Source data START

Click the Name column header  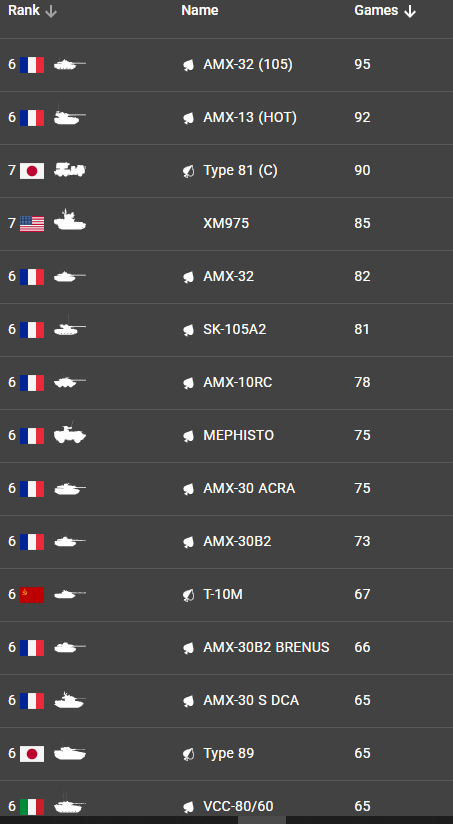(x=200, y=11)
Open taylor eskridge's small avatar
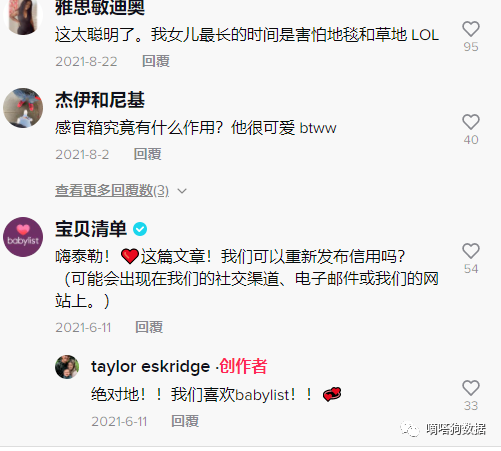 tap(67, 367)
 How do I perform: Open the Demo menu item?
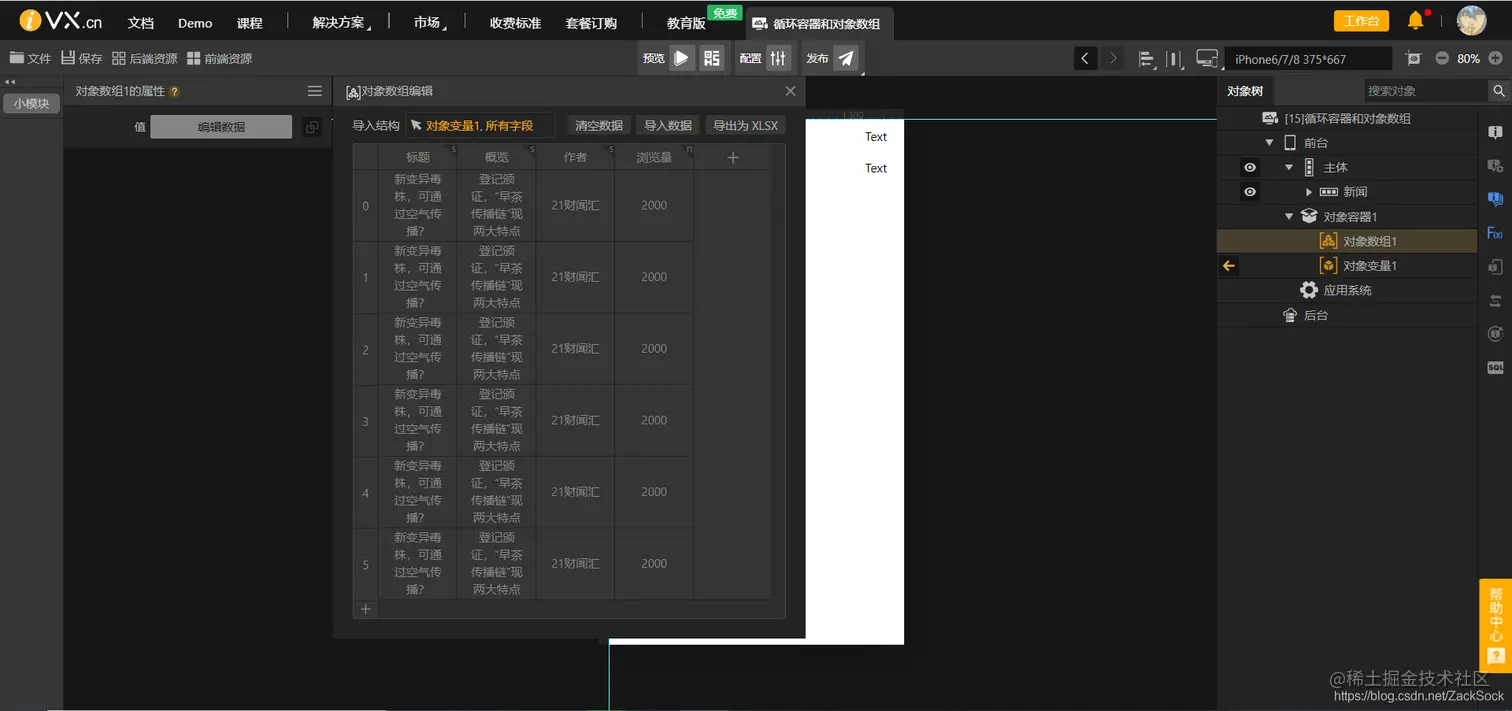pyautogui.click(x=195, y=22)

Source data END

> **Goal of the exercise**
Only the lines from the one containing "Open taylor eskridge's small avatar" through the last line of the entries above belong in the copy; reproduce them exactly and drop every picture.

> **Final answer**
Open taylor eskridge's small avatar
 tap(67, 367)
 How do I perform: Open the Demo menu item?
pyautogui.click(x=195, y=22)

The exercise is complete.